# Permission to Drive on Fields



## Leo Porcello (Jul 10, 2003)

Just curious if the Farmers/Landowers normally give you permission to drive acrross their fields. I know in CT it was like pulling teeth but I see in some the pictures posted vehicles by the spread. Also when I get to ND I will probably need to buy a trailor to haul my gear. What do you all recommend? Two or Four wheel? Are there any recommend trailor stores there? Thanks Leo


----------



## KEN W (Feb 22, 2002)

We drive in the fields almost all the time.About the only time we can't is if there has been a lot of rain or in the spring for snows.

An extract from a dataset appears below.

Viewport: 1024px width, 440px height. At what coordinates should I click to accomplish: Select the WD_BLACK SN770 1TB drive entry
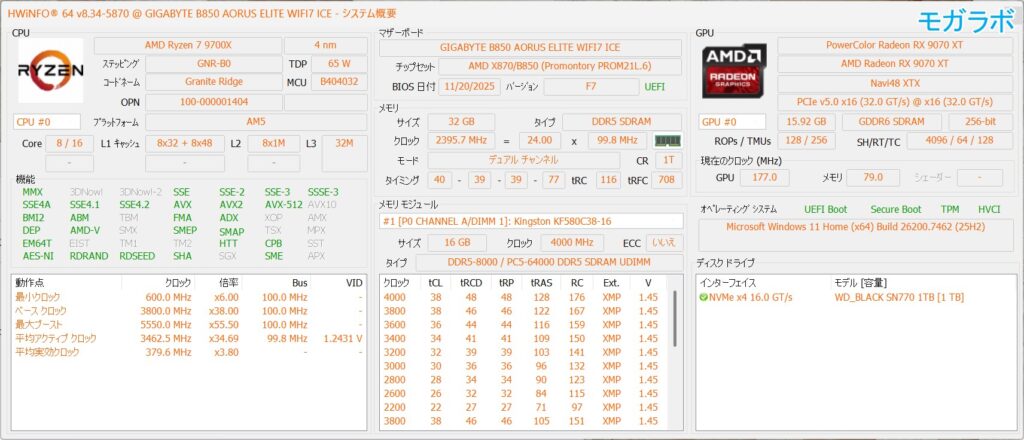pyautogui.click(x=900, y=297)
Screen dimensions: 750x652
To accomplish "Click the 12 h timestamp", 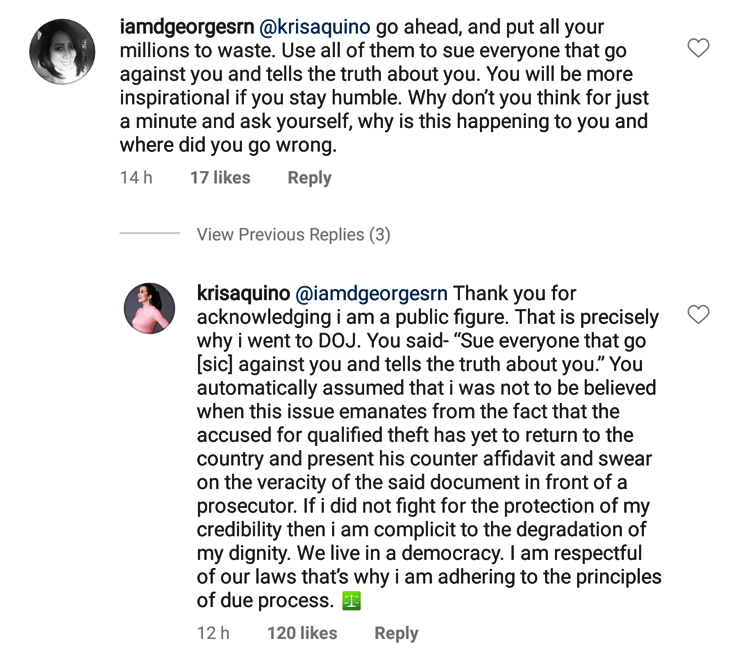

We use an old pickup bed made into a trailer with a topper on it.


----------



## GooseBuster3 (Mar 1, 2002)

Pick up bed trailers weigh too much in my opinion. I use a Hallmark 8' by 10' inclosed trailer or a regular trailer with the sides built up so you have access to pull decoys from the top.


----------



## Old Hunter (Mar 8, 2002)

PorkChop it depends on the farmer and how much the field has been worked. If the field has been dug twice they may not be too excited about you driving on it. Sometimes farmers have told me not to follow the same tracks everytime in and out. It makes a road and compacts. They will let you know when you ask. Welcome to North Dakota.


----------



## Ron Gilmore (Jan 7, 2003)

Oldhunuter you bring up a point that many do not realize is important to farmers. I try and make an effort not to drive dricetly up or down a hill side, and if possible to run parallel to the hill to avoid creating a place for hard rains to start gullies and washouts. This may mean carring gear farther or crossing over tilled ground in the roughest manner but your efforts will be apreciated in the spring when they go back into the field.

I can remember one time going up a hill with the pickup after we had tilled it after harvest. We got a hard down pour a couple weeks later and we had gullies coming down that hill washing the soil off the top into the bottom. I won't put in print what dad had to say to me about it, but the leason was learned.


----------